START Supplied material

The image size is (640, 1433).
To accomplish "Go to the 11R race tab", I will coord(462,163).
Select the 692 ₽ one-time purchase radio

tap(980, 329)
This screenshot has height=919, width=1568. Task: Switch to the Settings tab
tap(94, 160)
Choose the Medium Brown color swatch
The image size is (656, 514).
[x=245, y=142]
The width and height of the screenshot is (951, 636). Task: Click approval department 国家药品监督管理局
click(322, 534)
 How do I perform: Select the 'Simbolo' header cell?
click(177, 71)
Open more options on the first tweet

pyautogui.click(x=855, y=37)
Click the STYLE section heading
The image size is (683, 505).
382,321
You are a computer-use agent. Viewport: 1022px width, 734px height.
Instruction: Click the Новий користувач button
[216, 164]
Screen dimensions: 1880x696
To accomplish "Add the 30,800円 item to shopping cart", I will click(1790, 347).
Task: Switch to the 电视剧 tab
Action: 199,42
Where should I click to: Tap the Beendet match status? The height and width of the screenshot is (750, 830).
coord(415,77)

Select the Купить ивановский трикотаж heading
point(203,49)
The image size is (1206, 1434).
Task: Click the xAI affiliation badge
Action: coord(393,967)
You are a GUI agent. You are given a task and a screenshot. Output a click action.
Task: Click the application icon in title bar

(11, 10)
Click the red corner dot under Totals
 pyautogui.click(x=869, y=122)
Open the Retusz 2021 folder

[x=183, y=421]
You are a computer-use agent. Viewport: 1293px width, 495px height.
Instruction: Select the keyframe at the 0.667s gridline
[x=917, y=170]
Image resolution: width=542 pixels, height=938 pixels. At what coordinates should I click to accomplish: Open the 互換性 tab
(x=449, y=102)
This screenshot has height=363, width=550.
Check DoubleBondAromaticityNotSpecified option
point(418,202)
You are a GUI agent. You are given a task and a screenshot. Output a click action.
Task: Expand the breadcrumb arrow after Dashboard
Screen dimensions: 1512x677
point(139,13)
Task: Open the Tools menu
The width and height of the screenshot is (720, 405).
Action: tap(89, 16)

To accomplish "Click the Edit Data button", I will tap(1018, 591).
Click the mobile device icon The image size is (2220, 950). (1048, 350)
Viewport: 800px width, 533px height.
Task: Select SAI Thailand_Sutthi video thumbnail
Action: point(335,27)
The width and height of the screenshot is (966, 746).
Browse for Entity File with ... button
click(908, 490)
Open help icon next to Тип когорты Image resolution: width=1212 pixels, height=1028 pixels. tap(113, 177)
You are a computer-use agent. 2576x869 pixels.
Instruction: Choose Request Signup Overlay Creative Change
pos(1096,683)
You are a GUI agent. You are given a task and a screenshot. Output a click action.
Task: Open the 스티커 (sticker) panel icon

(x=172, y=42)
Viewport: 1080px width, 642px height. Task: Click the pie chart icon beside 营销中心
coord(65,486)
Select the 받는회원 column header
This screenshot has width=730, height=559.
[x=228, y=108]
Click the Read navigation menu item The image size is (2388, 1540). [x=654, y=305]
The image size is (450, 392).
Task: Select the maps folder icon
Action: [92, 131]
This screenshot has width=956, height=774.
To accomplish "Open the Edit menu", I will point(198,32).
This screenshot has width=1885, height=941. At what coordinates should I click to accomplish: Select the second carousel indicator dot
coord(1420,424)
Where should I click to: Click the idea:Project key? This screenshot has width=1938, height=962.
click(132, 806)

END Supplied material

Action item:
Each line must be set down again exactly as above, with no line omitted.

Exercise output:
The image size is (640, 1433).
To accomplish "Go to the 11R race tab", I will coord(462,163).
Select the 692 ₽ one-time purchase radio

tap(980, 329)
This screenshot has height=919, width=1568. Task: Switch to the Settings tab
tap(94, 160)
Choose the Medium Brown color swatch
The image size is (656, 514).
[x=245, y=142]
The width and height of the screenshot is (951, 636). Task: Click approval department 国家药品监督管理局
click(322, 534)
 How do I perform: Select the 'Simbolo' header cell?
click(177, 71)
Open more options on the first tweet

pyautogui.click(x=855, y=37)
Click the STYLE section heading
The image size is (683, 505).
382,321
You are a computer-use agent. Viewport: 1022px width, 734px height.
Instruction: Click the Новий користувач button
[216, 164]
Screen dimensions: 1880x696
To accomplish "Add the 30,800円 item to shopping cart", I will click(1790, 347).
Task: Switch to the 电视剧 tab
Action: 199,42
Where should I click to: Tap the Beendet match status? The height and width of the screenshot is (750, 830).
coord(415,77)

Select the Купить ивановский трикотаж heading
point(203,49)
The image size is (1206, 1434).
Task: Click the xAI affiliation badge
Action: coord(393,967)
You are a GUI agent. You are given a task and a screenshot. Output a click action.
Task: Click the application icon in title bar

(11, 10)
Click the red corner dot under Totals
 pyautogui.click(x=869, y=122)
Open the Retusz 2021 folder

[x=183, y=421]
You are a computer-use agent. Viewport: 1293px width, 495px height.
Instruction: Select the keyframe at the 0.667s gridline
[x=917, y=170]
Image resolution: width=542 pixels, height=938 pixels. At what coordinates should I click to accomplish: Open the 互換性 tab
(x=449, y=102)
This screenshot has height=363, width=550.
Check DoubleBondAromaticityNotSpecified option
point(418,202)
You are a GUI agent. You are given a task and a screenshot. Output a click action.
Task: Expand the breadcrumb arrow after Dashboard
Screen dimensions: 1512x677
point(139,13)
Task: Open the Tools menu
The width and height of the screenshot is (720, 405).
Action: tap(89, 16)

To accomplish "Click the Edit Data button", I will tap(1018, 591).
Click the mobile device icon The image size is (2220, 950). (1048, 350)
Viewport: 800px width, 533px height.
Task: Select SAI Thailand_Sutthi video thumbnail
Action: point(335,27)
The width and height of the screenshot is (966, 746).
Browse for Entity File with ... button
click(908, 490)
Open help icon next to Тип когорты Image resolution: width=1212 pixels, height=1028 pixels. tap(113, 177)
You are a computer-use agent. 2576x869 pixels.
Instruction: Choose Request Signup Overlay Creative Change
pos(1096,683)
You are a GUI agent. You are given a task and a screenshot. Output a click action.
Task: Open the 스티커 (sticker) panel icon

(x=172, y=42)
Viewport: 1080px width, 642px height. Task: Click the pie chart icon beside 营销中心
coord(65,486)
Select the 받는회원 column header
This screenshot has width=730, height=559.
[x=228, y=108]
Click the Read navigation menu item The image size is (2388, 1540). [x=654, y=305]
The image size is (450, 392).
Task: Select the maps folder icon
Action: [92, 131]
This screenshot has width=956, height=774.
To accomplish "Open the Edit menu", I will point(198,32).
This screenshot has width=1885, height=941. At what coordinates should I click to accomplish: Select the second carousel indicator dot
coord(1420,424)
Where should I click to: Click the idea:Project key? This screenshot has width=1938, height=962.
click(132, 806)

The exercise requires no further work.